The control tissue also showed the most extensive destruction of the deep muscle layer of the esophagus, the authors state. "Interestingly, the tissue injured was not localized to the area directly beneath the ulcerated surface mucosa. All groups experienced destruction in the muscularis propria extending beyond the visible surface injury with a significantly higher degree found in the control group."

Further analysis showed more extensive coagulative necrosis and damage to the muscle with saline and denser reparative collagen fibrosis in areas of severe injury with honey and Carafate.

These findings suggest that extensive injury in the adjacent deep muscle beyond the small surface ulcer margins leads to structural failure of the tissue in the ulcer area, which in turn leads to "surprisingly large perforations with minimal outward extension of the deep muscle injury," the authors write. "[T]his study highlights the increased risk the control group has for developing perforating injuries, and other severe complications, from a BB insult. In comparison, honey and Carafate were effective at blunting injury progression by changing the injury pattern to a more favorable one."

Given the danger of esophageal button battery impactions — serious damage, such as  esophageal perforation, vocal cord paralysis, and erosion into the airway or major blood vessels, can occur within 2 hours of ingestion — the authors suggest early intervention with honey or Carafate suspension for witnessed or suspected early-stage battery ingestion.
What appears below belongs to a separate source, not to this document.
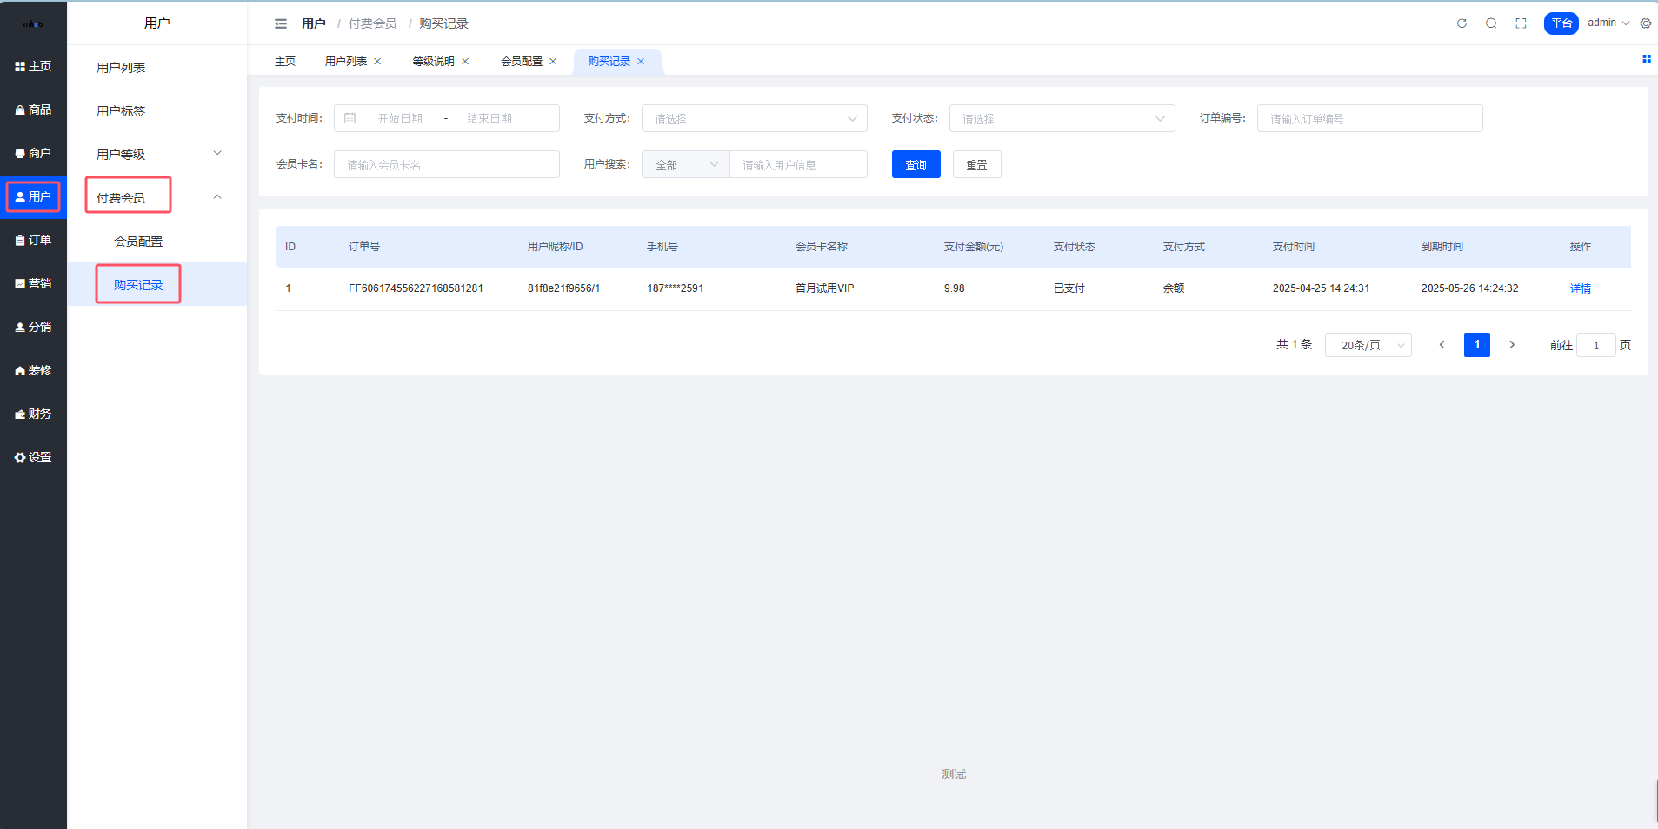
Task: Expand the 支付方式 dropdown
Action: (754, 118)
"Caution against use should be exercised in cases of delayed diagnosis or late-stage ingestions, where clinical suspicion of perforation, mediastinitis, or sepsis already exists," they write. "Additionally, a history of contraindicated medical conditions, including severe allergy to honey or Carafate and the age of the child if less than 1 year due to the small risk for infant botulism associated with honey, should be considered prior to initiating treatment."

The optimal dose frequency and volume of honey or Carafate may be evaluated in future studies, but the frequency and dose used in this study (10 mL or 2 teaspoons every 10 minutes) are a reasonable benchmark, the authors write. In terms of use, they add, "[t]he honey option is meant for home use and meant to be utilized until a child can get to a health care facility; once at a healthcare facility, Carafate can be utilized until BB removal can occur."

Funding for this study was provided by the Children's Hospital of Philadelphia Frontiers Program Grant. The authors disclose relationships with Intertek, Marpac Inc, the national Button Battery Task Force, the American Academy of Pediatrics, and the American Bronch-Esophagological Association. They have disclosed no relevant financial relationships.